Different varieties of flash powder are made from different compositions; most common are potassium perchlorate and aluminium powder. Early formulations used potassium chlorate instead of potassium perchlorate.

Flash powder compositions are also used in military pyrotechnics when production of large amount of noise or light is required, e.g., stun grenades, battle simulator devices, and photoflash bombs.

==History==

Lycopodium powder is a yellow-tan dust-like powder historically used as a flash powder. Today, the principal use of the powder is to create flashes or flames that are large and impressive but relatively easy to manage safely in magic acts and for cinema and theatrical special effects.

==Mixtures==
Normally, flash powder mixtures are compounded to achieve a particular purpose. These mixtures range from extremely fast-burning mixtures designed to produce a maximum audio report, to mixtures designed to burn slowly and provide large amounts of illumination, to mixtures that were formerly used in photography.

===Photo-flash powders===
For photography, fuel-rich mixtures containing magnesium and nitrates were used. The excess magnesium is volatilized by the reaction and burns in air providing additional light. In addition, the higher concentration of fuel results in a slower burn, providing a quieter sound when ignited. Various formulas from 1917 include: 1 oz potassium nitrate to 1 oz magnesium, 2 oz magnesium to 0.5 oz chrome alum, and 2 oz magnesium to 0.5 oz potassium chlorate. Fuel rich flash powders are also used in theatrical flash pots.

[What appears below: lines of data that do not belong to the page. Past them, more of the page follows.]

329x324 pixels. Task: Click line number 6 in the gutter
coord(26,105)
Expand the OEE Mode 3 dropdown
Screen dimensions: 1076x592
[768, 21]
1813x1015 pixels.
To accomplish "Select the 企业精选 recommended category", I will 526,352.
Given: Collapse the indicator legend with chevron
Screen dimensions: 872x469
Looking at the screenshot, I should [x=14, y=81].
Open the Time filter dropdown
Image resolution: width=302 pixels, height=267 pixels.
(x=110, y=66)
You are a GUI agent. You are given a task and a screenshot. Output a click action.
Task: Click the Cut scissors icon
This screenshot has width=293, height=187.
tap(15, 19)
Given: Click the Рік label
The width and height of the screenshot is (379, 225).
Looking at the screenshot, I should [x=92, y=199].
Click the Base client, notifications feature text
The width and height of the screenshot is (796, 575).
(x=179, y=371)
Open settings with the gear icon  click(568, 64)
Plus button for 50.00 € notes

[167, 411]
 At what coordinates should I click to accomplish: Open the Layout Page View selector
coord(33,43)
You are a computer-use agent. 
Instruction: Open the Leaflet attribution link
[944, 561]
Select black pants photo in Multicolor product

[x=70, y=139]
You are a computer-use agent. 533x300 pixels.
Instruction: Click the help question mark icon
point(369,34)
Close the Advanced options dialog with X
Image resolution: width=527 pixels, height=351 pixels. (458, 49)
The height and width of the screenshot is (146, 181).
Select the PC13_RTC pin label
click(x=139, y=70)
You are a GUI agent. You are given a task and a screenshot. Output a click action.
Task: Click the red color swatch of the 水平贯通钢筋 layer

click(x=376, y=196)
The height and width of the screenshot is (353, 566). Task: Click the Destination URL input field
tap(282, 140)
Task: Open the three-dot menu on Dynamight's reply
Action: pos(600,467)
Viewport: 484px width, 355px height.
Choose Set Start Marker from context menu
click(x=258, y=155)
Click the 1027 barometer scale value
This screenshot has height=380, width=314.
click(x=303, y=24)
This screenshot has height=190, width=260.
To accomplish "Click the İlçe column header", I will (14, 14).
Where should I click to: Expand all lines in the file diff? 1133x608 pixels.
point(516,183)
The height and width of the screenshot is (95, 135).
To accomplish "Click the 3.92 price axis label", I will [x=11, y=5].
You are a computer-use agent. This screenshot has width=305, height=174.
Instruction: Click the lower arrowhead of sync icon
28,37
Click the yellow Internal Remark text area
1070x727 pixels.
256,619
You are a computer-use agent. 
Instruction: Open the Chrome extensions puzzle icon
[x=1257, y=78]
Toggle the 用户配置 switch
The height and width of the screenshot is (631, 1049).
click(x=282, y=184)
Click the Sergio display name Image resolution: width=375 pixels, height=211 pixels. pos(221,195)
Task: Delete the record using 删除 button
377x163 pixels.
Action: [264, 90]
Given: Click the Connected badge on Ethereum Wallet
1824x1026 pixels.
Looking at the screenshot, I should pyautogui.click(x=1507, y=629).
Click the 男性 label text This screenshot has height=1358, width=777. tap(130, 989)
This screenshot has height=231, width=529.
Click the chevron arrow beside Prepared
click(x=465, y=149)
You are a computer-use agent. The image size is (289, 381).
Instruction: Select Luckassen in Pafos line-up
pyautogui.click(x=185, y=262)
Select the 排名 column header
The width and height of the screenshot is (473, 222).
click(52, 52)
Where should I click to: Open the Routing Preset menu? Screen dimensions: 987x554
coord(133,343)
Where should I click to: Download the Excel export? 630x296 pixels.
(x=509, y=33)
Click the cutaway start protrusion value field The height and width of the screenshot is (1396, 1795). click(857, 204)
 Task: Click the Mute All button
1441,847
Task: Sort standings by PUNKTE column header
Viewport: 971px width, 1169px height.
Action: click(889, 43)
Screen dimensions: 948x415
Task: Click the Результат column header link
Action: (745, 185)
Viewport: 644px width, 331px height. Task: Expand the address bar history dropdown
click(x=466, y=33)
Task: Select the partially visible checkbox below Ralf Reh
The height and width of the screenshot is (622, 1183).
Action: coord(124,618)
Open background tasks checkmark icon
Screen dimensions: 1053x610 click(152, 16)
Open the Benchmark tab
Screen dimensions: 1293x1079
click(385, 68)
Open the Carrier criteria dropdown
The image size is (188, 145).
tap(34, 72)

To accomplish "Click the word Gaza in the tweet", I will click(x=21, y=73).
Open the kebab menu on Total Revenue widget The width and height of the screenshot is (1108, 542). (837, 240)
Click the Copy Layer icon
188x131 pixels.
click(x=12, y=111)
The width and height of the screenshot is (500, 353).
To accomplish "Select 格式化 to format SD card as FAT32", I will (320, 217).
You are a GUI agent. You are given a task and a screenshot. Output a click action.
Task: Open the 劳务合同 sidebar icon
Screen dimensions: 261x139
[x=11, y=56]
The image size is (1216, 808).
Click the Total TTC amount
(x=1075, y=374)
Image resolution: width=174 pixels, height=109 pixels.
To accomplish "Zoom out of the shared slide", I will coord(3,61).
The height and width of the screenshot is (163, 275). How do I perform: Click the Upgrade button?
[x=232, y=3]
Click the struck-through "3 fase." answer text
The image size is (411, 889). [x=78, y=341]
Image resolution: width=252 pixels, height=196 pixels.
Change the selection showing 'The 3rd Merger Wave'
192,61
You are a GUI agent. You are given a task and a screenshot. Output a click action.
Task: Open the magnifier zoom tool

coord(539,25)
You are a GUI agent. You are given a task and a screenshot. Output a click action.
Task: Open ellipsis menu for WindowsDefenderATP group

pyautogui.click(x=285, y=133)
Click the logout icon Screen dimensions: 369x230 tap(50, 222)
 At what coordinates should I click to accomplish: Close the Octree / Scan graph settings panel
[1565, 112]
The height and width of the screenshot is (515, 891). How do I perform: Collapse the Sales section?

Magnesium based compositions degrade over long periods, meaning the metallic Mg will slowly react with atmospheric moisture. Commercial photographic flash powders are sold as two-part mixtures, to be combined immediately before use.

===Aluminium and chlorate===
The combination of aluminium powder and potassium chlorate is unstable, and is not generally used for flash powder that is to be stored for longer than a very short period. For that reason, in modern-day it has been largely replaced by potassium perchlorate mixtures.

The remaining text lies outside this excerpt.